Se calhar fora por causa dos livros de mistério, eu também gostava disso.
Talvez um pouco também pela frieza por vezes cínica da sua atitude, ou por ser um pouco a personificação daquilo que eu próprio poderia ter sido mas que nunca fora. Na volta era só por causa da gramática da linguagem. Todos os engenheiros agrónomos que conheço gostam de gramática, tem a ver com a linguagem das plantas a crescer, do alinhamento das sementeiras e das hortas em flor. Por outro lado, ele não era egoísta e não se importava se os outros o maldiziam por se dar com pessoas como eu. Fosse como fosse, tratava-se dum tipo honesto. Sorri, abri os olhos e olhei em volta. Fazia névoa. Cerrada. Pigarreei e escarrei satisfeito, estava cerrado o ar, cortei com a mão a névoa, não havia problemas, mais tarde ou mais cedo alguém tinha de morrer e aquela não era o dia em que eu morreria, na cama ou acompanhado, estava acordado, maldisposto, imundo, sujo, mas vivo.
Devagar, ergui-me e dei a volta ao R7, abri a porta do lugar do morto, saquei do tapete vomitado e atirei-o fora, a ver se via mais coisas minhas a esvoaçar, mas não, os meus outros papéis não estavam ali, é verdade, recordei com um nó no estômago, tinha-os deixado no meu R6. O meu R6 novinho em folha que o Hel levara e que se sumira no portão mais à frente. Trocara de carros com o Hel, pois era, isso era algo que se me afigurava complexo, estranho e sentei-me a matutar no assunto.

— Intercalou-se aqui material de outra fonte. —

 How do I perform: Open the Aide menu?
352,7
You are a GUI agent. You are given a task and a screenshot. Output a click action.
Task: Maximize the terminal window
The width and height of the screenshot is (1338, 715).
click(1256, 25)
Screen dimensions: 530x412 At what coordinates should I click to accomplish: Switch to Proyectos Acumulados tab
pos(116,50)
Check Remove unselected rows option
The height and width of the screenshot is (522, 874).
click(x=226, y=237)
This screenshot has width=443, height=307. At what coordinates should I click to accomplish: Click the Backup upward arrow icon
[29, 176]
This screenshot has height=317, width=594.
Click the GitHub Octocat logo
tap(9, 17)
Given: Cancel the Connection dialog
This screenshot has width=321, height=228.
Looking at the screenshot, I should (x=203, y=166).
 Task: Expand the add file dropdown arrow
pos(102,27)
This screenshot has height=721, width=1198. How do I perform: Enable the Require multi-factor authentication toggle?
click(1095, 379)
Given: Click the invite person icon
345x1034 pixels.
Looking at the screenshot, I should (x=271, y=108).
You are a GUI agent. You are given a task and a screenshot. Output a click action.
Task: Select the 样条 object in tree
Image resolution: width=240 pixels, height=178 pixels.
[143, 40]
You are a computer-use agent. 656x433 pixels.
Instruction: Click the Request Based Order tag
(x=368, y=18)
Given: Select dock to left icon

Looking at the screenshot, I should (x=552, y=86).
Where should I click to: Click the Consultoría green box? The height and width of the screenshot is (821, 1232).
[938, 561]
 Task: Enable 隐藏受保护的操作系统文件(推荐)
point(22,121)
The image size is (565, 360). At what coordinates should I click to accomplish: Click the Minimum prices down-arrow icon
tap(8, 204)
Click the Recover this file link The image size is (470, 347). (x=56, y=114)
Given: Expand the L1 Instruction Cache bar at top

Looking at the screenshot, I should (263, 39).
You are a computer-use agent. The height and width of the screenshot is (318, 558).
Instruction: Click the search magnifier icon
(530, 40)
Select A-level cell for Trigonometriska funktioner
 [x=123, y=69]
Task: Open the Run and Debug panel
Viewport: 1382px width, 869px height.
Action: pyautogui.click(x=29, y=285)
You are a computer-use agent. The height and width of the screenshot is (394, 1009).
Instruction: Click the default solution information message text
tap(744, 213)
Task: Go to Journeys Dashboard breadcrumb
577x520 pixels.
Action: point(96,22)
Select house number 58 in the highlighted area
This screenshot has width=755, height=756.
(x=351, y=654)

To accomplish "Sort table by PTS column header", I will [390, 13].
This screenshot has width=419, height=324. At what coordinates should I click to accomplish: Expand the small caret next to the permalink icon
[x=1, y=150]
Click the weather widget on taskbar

Então, finalmente, sem chegar a conclusão nenhuma e demasiado maldisposto para continuar a tentar, descobri um isqueiro e acendi um cigarro. O fumo, a névoa, os pinheiros, a noite ainda, a madrugada a chegar, a sensação de que tinha algo de importante a fazer, de que tinha perdido alguma coisa importante, de que havia um perigo qualquer a rondar-me, apesar do silêncio da noite, atrofiavam-me o pensamento e foi assim que reconfigurei. Reconfigurei, se calhar precisava mesmo de o fazer e então reconfigurei outra vez.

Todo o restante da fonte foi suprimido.